Moreover, 90% of crimes committed by blacks are directed at other blacks. As of 30 June 2021, there have been 336 homicides in Chicago alone, 33% more than reported in 2019. So far in 2021, Chicago recorded 1,892 shootings — an increase of 12% over 2020 and a 53% increase over shootings in 2019.
Relevant statistics (and facts) tend to refute Critical Race Theory. No white person forces a black thug to kill another black thug. Suppose the concern of CRT theorists is, in fact, institutional racism (rather than individual racism). What should a lucid person expect from our courts if an accused colored man, with a rap sheet a mile long, is proven guilty of a serious felony? Should that person go (back) to jail, or is it more “equitable” to make him (or her) write an essay?
We must exercise caution here: the United Nations Special Rapporteur on Contemporary Forms of Racism, Racial Discrimination, Xenophobia, and Related Intolerance might determine that having an illiterate person write an essay is a form of cruel and unusual punishment — and then what? Of course, there probably are sentencing disparities between colored and white felons, and in the same way and reasons for sentencing disparities between male and female felons. The differences, I suspect, involve such contributing factors as prior crimes and recidivism.

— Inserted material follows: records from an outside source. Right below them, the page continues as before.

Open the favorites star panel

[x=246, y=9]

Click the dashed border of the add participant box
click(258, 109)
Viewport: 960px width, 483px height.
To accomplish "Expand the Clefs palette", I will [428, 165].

My conclusion is that if we are going to have a conversation about Critical Race Theory, then we should base that discussion on a complete examination of all our institutions. My research suggests that while our various societies aren’t perfect, there is no evidence to suggest institutional racialism. There is also no evidence to suggest that white people wake up in the morning with fresh ideas on how to oppress their colored neighbors or co-workers. Do some people harbor racist views? Sure. Blacks, whites, Hispanics, and Asians all do that. So what?

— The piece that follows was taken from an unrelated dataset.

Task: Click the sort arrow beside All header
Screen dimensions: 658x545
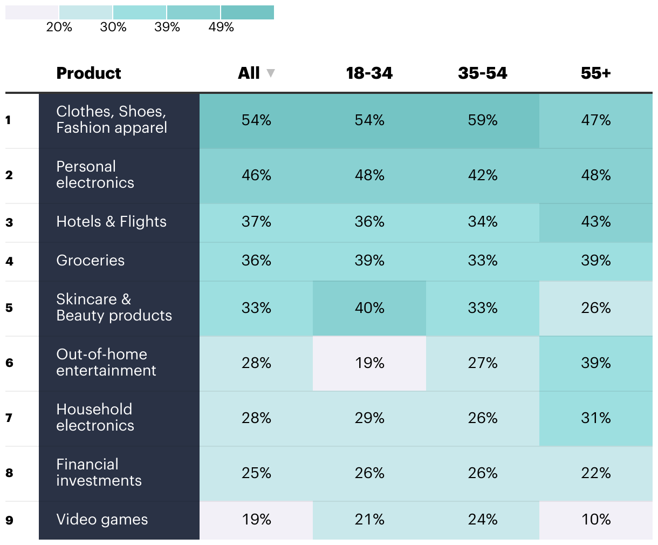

 Because the American media never report on these factors, most blacks continue to view themselves as part of the American underclass and, along with mainstream society (similarly misinformed), continue to imagine that most blacks rely on crime and welfare checks as the primary source of their income. Blacks are more prone than whites to exaggerate the extent to which black Americans are “trapped” in inner-city poverty. In a 1991 Gallup poll, 20% of all whites and 50% of all blacks claimed that three out of four blacks lived in impoverished urban housing projects. It wasn’t true in 1991, and it isn’t true today, either. In fact, the black middle class outnumbers disadvantaged blacks by a significant margin.